To exercise any of these rights, email privacy@grofomo.com. We will respond within 30 days.

UK / EEA residents have the right to lodge a complaint with their local data protection authority (in the UK, the Information Commissioner’s Office at ico.org.uk).

7. Data Deletion

Grofomo does not currently use user accounts — your in-app activity (nickname, avatar, favourites, friends, scheduled reminders) is associated with a per-device identifier. To request deletion of your device record and any associated data, uninstall the app and email privacy@grofomo.com with your device identifier (visible in Settings) and we will remove the corresponding server-side records.

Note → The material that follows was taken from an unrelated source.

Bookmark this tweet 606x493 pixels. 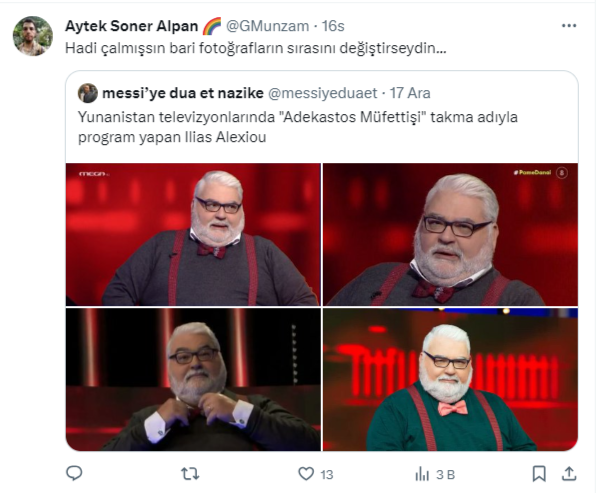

If you have submitted a Grofomo web form (e.g. a marketing opt-in or pre-sale registration), you can have the data captured there deleted by emailing privacy@grofomo.com from the address you registered with.

8. Children

Grofomo is not directed at children under 13. We do not knowingly collect personal information from children under 13. If you believe a child has provided us with information, contact privacy@grofomo.com and we will delete it.

9. Security

We use TLS for all communication between the app and the Service. Device authentication uses HMAC-signed tokens. Service-provider credentials are stored in environment-scoped secrets. No system is perfectly secure, but we follow industry-standard practices.

10. Changes to This Policy

We may update this policy. Material changes will be announced via in-app notification or push notification at least 14 days before they take effect. The “Last Updated” date at the top of this page always reflects the most recent revision.

11. Contact

Deuce Creative Limited
Privacy Inquiries: privacy@grofomo.com

By using Grofomo, you acknowledge that you have read and understood this Privacy Policy.